Science & Technology

IBM debuts new quantum processor with 127 qubits

IBM Corp. today debuted its newest and most sophisticated quantum processor, which features 127 qubits as well as several major architectural improvements over earlier chips.

The processor, dubbed Eagle, marks a new milestone in IBM’s efforts to develop large-scale quantum computers. Eagle is the first chip from the company to feature more than 100 qubits. According to IBM, Eagle’s high qubit count also makes it the first quantum processor that’s too advanced to be simulated on a classical supercomputer.

Quantum chips use quantum mechanical phenomena to perform certain computing operations faster than traditional computers. The technology is still at an early stage and currently doesn’t lend itself to many practical applications. However, it’s believed that future quantum computers with more qubits than today’s systems could take on calculations too complex for even the fastest classical supercomputers.

IBM has been steadily adding more qubits to its quantum processors in recent years to move closer towards unlocking the technology’s future applications. IBM’s early Canary quantum chips featured five qubits. They were followed by the 27-qubit Falcon series and the Hummingbird processor that debuted last year, which features 65 qubits.

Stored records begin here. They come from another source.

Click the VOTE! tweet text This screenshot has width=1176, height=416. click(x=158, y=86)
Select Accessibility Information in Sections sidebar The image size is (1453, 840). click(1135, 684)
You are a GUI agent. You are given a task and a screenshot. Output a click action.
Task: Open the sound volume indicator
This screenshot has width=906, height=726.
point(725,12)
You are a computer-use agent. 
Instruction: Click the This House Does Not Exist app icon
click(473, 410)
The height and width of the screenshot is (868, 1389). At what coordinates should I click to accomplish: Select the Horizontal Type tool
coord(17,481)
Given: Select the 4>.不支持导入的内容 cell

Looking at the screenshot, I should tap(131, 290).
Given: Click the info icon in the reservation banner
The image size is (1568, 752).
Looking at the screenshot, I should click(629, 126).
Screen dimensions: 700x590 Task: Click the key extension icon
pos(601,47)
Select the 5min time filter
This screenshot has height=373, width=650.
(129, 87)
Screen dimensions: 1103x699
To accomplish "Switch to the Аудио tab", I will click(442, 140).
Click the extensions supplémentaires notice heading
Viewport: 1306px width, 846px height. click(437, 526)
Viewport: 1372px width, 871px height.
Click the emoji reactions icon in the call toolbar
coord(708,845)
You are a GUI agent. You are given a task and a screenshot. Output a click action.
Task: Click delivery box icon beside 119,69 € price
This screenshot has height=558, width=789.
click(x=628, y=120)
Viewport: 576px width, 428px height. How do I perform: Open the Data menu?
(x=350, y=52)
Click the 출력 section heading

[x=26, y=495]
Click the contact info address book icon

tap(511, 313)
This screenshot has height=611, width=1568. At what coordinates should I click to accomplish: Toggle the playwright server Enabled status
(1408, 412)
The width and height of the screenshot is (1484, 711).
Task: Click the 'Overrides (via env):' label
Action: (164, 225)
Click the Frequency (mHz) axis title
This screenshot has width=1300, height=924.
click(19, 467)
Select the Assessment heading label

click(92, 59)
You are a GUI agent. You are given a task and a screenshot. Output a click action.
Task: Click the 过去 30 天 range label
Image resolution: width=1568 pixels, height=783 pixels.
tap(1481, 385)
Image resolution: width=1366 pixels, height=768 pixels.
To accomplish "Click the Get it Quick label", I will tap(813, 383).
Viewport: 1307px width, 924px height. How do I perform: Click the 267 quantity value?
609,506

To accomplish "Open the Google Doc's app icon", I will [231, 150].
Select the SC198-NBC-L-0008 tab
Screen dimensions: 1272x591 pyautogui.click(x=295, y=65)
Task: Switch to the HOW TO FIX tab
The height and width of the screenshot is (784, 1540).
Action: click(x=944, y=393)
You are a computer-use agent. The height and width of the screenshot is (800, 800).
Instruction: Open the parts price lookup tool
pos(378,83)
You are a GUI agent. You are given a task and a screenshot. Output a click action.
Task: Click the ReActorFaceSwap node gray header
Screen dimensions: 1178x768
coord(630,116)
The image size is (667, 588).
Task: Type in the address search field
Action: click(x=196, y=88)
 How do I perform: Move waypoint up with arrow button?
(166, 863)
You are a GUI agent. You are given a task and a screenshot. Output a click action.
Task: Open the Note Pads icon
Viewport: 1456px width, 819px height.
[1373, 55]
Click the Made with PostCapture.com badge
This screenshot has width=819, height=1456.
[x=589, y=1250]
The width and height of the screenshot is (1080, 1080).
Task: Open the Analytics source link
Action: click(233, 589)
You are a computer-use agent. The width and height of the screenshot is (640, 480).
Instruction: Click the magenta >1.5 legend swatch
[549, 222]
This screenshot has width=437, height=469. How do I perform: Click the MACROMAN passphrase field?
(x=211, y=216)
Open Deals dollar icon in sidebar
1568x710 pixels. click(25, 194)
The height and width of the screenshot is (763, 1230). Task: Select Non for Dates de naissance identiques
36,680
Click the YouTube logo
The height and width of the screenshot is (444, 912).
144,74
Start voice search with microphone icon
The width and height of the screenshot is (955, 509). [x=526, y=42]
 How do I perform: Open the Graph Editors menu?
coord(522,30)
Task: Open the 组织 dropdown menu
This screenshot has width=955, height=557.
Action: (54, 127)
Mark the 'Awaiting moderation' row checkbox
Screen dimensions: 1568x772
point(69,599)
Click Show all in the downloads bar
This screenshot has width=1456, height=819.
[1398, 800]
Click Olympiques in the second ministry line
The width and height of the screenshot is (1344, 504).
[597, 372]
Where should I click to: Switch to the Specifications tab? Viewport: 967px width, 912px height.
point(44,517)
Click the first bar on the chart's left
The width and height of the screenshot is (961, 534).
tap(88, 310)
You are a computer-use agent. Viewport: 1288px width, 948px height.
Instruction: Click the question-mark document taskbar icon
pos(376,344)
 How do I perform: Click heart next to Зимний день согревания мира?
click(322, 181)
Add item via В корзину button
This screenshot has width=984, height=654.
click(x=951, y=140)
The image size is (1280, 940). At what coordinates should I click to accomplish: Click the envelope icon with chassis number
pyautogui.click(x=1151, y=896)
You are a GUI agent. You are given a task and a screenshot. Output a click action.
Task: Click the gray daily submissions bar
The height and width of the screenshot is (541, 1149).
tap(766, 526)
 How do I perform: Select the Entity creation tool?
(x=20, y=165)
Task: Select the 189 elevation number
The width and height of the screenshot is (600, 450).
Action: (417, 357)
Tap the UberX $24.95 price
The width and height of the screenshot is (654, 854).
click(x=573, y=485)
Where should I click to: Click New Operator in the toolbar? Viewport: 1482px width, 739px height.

Though IBM’s latest Eagle chip only made its debut today, the company is already working on future iterations of its quantum hardware. Eagle is set to be followed next year by Osprey, a processor that will have more than 400 qubits. In 2023, IBM intends to introduce an even more powerful processor expected to feature north of 1,000 qubits.

Building faster quantum chips is not as simple as adding more qubits to an existing design. To equip Eagle with 127 qubits, IBM’s researchers had to make several major architectural improvements.

Eagle is based on the so-called heavy hexagonal quantum chip design that IBM first detailed last year. The design was created with the goal of reducing qubit errors, which represent one of the biggest obstacles to large-scale quantum computing. 

In a quantum chip,  qubits work together to carry out calculations. The qubits are linked together with special connections to let them exchange information for processing purposes. Linking qubits is essential to facilitating computations, but also creates a challenge: Linked qubits interfere with each other, leading to errors that can render calculation results inaccurate.

The heavy hexagonal design that IBM implemented in Eagle reduces error rates. Eagle is designed such that each of the chip’s qubits is linked to several other neighboring qubits to facilitate joint computations. However, there are fewer links between neighboring qubits than in IBM’s previous quantum chip architectures. It’s this detail that helps reduce errors.

Because linked qubits interfere with one another, reducing the number of links reduces interference, which translates to fewer calculation errors. At the same time, qubits in Eagle still retain the ability to exchange data. 

“Eagle is based upon our heavy-hexagonal qubit layout as debuted with our Falcon processor, where qubits connect with either two or three neighbors as if sitting upon the edges and corners of tessellated hexagons,” IBM executives Jerry Chow, Oliver Dial and Jay Gambetta detailed in a blog post today. “This particular connectivity decreased the potential for errors caused by interactions between neighboring qubits — providing significant boosts in yielding functional processors.”

Another innovation in Eagle is a technology called readout multiplexing. In IBM’s previous-generation quantum processors, every qubit was deployed with a dedicated set of electronic components responsible for writing data to the qubit and reading the results of calculations. The readout multiplexing technology in Eagle reduces the amount of electronics necessary to read and write data, IBM said.

The quantum mechanical phenomena that qubits use to carry out calculations only emerge if the chip in which they reside is cooled to temperatures near absolute zero. As a result, Eagle and  IBM’s other quantum chips run not in standard servers but rather inside a powerful industrial fridge.

The fridge that houses a quantum chip forms part of a larger chassis that also includes various other auxiliary components. The quantum chip, the fridge and the various auxiliary components included in the chassis together form a quantum computer. 

Alongside Eagle, IBM today previewed the next iteration of its quantum computer design, the IBM Quantum System Two. The company said that the design will be capable of housing not only Eagle but also the chip with more than 1,000 qubit it plans to launch in 2023. Moreover, IBM Quantum System Two will make it possible to combine multiple quantum chips together.

IBM plans to make room in the chassis for multiple quantum chips by optimizing the space efficiency of the cryogenic components used to cool the system. The company is pursuing the effort in collaboration with Bluefors Oy, a Finland-based firm that makes refrigeration equipment for quantum computers.

IBM’s quantum chips are based on superconducting qubit technology. The chips represent data in the electronic quantum states of artificial atoms. IBM applies sequences of microwave pulses to the artificial atoms in order to carry out calculations. The company has been researching the technology since the mid-2000s and made its first quantum computer available via the cloud in 2016.